• _SUPPLIED RECORDS_:

---*---

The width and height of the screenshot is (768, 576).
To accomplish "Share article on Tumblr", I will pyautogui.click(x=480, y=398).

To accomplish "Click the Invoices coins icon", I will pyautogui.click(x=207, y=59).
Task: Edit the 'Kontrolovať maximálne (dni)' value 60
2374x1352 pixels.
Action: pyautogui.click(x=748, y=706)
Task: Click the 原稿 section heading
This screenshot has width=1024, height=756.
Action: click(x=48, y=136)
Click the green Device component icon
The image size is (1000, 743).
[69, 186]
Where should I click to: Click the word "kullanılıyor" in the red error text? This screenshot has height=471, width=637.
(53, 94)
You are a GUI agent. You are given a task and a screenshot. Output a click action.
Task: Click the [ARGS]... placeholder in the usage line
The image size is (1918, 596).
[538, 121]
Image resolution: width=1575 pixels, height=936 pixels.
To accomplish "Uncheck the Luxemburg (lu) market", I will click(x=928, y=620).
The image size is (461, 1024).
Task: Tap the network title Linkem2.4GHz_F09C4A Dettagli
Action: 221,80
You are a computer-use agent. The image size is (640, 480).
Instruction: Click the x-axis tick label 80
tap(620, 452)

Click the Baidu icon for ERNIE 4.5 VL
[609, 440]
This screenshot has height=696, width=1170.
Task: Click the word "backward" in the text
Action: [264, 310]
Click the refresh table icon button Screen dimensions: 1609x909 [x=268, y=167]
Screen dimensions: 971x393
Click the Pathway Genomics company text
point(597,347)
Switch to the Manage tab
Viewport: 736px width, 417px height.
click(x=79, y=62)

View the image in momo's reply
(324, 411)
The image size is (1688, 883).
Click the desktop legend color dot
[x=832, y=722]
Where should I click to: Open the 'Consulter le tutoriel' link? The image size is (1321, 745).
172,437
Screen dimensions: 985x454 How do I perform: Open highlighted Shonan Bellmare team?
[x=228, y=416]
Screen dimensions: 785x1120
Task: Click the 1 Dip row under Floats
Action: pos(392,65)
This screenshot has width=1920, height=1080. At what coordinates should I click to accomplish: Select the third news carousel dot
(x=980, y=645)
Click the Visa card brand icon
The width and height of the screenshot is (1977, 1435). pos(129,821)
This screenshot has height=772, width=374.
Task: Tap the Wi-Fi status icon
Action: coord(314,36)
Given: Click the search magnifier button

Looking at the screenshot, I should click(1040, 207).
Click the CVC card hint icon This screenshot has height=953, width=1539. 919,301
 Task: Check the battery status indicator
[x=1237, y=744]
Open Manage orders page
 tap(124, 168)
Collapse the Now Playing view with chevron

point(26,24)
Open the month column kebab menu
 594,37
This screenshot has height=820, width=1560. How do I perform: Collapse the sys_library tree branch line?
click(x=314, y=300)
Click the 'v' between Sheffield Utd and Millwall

---*---

• _WORK INSTRUCTIONS_: Within the records, the lines containing the string "agent" are to be counted and their number given without comment.

• _WRITTEN REPLY_: 2